Clearwire shareholders will vote on May 21, 2013, whether or not to sell the remainder of the company to Sprint. Complicating the decision is a rival bid tendered by Dish Network. But the board of directors at Clearwire is telling shareholders to vote in favor of the sale to Sprint.
That recommendation does not directly affect the larger contest between Dish Network and SoftBank to buy Sprint.
Clearwire faces danger if it does not accept the Sprint offer, the board argues. “The proposed transaction with Sprint provides a clear solution to the substantial funding gap Clearwire is facing,” said to range from $2.1 billion in 2015 up to $3.9 billion in 2017, the board argues.
Although the board might have had other options had it been able to attract a second major anchor wholesale customer, such as T-Mobile USA, no such deals have happened.
“Clearwire has been unsuccessful at attracting a second major wholesale customer, despite concerted efforts and discussions with more than 100 targets,” the board says.
Alternatively, Clearwire has tried to sell excess spectrum since 2010. But after contacting 37 potential buyers, no deals emerged. And had a deal been concluded, Clearwire still would have had a long-term liquidity issue.

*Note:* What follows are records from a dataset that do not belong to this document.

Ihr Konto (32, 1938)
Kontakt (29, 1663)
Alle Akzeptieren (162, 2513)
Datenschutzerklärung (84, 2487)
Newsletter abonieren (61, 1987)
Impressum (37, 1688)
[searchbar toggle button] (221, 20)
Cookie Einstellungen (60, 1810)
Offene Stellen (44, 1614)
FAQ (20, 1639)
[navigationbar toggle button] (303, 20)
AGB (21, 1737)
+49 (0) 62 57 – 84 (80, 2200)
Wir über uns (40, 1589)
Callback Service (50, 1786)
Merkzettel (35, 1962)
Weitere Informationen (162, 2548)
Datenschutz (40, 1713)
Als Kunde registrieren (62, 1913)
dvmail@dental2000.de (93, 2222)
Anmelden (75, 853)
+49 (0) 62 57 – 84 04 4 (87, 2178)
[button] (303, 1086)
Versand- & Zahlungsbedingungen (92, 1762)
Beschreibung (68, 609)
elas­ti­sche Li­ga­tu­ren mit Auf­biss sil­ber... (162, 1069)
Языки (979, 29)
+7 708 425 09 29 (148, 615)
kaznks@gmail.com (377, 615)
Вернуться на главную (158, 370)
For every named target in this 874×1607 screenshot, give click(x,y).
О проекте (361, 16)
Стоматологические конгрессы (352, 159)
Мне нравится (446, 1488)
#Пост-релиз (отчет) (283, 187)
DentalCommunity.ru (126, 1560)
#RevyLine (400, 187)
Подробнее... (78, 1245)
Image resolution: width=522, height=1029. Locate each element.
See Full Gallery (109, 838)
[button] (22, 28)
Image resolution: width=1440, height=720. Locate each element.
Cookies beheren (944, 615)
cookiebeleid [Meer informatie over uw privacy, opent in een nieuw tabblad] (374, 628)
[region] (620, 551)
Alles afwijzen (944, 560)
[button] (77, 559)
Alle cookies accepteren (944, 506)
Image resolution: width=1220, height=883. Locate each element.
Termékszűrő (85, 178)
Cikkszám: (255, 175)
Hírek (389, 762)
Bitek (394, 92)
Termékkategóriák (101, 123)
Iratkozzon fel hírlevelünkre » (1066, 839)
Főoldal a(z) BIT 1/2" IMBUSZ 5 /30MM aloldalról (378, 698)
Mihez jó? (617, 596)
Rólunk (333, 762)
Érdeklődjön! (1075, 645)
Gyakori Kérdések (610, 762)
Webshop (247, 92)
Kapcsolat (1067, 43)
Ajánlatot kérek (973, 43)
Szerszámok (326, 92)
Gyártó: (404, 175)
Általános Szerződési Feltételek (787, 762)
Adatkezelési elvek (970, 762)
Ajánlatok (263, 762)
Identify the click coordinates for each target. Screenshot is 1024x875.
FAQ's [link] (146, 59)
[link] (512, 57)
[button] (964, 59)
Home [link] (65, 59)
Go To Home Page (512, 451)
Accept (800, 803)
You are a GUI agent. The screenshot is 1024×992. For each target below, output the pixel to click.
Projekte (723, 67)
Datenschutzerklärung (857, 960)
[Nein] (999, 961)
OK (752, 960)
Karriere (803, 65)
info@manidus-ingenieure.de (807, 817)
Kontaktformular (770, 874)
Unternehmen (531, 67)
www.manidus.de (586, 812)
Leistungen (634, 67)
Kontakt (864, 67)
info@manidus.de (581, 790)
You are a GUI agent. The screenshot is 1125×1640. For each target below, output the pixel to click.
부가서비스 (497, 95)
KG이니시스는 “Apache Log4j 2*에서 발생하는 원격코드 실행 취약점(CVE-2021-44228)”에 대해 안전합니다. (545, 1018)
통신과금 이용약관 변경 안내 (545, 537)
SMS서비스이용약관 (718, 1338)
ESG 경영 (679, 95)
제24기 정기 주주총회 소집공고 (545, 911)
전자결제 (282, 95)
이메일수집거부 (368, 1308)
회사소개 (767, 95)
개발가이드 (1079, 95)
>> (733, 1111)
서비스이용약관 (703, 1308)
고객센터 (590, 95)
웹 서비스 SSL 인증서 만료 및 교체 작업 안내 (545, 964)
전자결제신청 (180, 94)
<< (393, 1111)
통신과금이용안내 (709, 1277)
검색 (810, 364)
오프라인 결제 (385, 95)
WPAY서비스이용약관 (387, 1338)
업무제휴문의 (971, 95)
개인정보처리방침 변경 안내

Nor could Clearwire hope to sell to a buyer other than Sprint, which has made clear it is an unwilling seller. And bankruptcy, which also has been considered, is unlikely to provide more value than a sale to Sprint.
The Securities and Exchange Commission has approved SoftBank's paperwork regarding its proposal to buy a substantial portion of Sprint Nextel, which also means Sprint can start mailing out its definitive proxy statement relating to the transaction to the company's shareholders.
A vote on whether Sprint should accept the SoftBank offer to buy 70 percent of the company, instead of the rival bid from Dish Network, will be held on June 12, 2013, at a special stockholders' meeting.
Even if Dish Network fails to win Sprint, Dish Network is expected to keep looking for a way to combine its spectrum assets with another firm, such as T-Mobile USA.
In the past, observers have wondered whether Dish Network was fundamentally committed to getting into the mobile business, or if the real objective was simply to maximize the value of its spectrum assets, and the equity value of Dish Network overall.
But there is greater consensus now that Dish Network is serious about getting into the mobile business. And one reason is that Dish Network executives might really believe the traditional satellite-based linear TV business is headed for trouble.